WHAT YOU WILL DO ▸ Output only the stretch of the listing that starts at the line containing "2036x1071 pixels. At" and ends at the line containing "Go to Facebook", reproduced exactly with both ends.

ENTRIES SUPPLIED ▸

Start of Block

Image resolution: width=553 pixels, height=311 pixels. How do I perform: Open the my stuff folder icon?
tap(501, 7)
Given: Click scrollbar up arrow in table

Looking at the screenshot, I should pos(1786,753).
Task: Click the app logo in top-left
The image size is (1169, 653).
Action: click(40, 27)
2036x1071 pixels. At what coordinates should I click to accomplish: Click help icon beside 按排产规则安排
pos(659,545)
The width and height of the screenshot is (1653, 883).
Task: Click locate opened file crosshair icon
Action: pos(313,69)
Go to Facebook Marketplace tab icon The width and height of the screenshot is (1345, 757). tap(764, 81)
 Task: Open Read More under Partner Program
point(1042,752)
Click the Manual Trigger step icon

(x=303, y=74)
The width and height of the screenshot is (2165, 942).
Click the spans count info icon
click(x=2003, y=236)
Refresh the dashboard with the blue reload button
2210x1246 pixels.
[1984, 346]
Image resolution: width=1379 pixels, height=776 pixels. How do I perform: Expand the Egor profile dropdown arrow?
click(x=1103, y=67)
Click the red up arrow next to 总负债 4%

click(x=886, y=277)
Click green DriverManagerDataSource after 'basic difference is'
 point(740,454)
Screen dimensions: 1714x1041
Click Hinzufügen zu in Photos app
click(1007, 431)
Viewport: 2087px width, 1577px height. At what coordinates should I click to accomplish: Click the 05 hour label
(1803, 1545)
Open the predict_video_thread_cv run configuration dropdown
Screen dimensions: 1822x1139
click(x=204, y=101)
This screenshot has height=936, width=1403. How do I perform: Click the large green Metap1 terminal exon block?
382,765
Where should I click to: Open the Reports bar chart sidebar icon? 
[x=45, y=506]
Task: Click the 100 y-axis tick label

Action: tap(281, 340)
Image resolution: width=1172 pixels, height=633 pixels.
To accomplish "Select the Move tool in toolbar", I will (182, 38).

End of Block

EXPECTED ANSWER ▸
2036x1071 pixels. At what coordinates should I click to accomplish: Click help icon beside 按排产规则安排
pos(659,545)
The width and height of the screenshot is (1653, 883).
Task: Click locate opened file crosshair icon
Action: pos(313,69)
Go to Facebook Marketplace tab icon The width and height of the screenshot is (1345, 757). tap(764, 81)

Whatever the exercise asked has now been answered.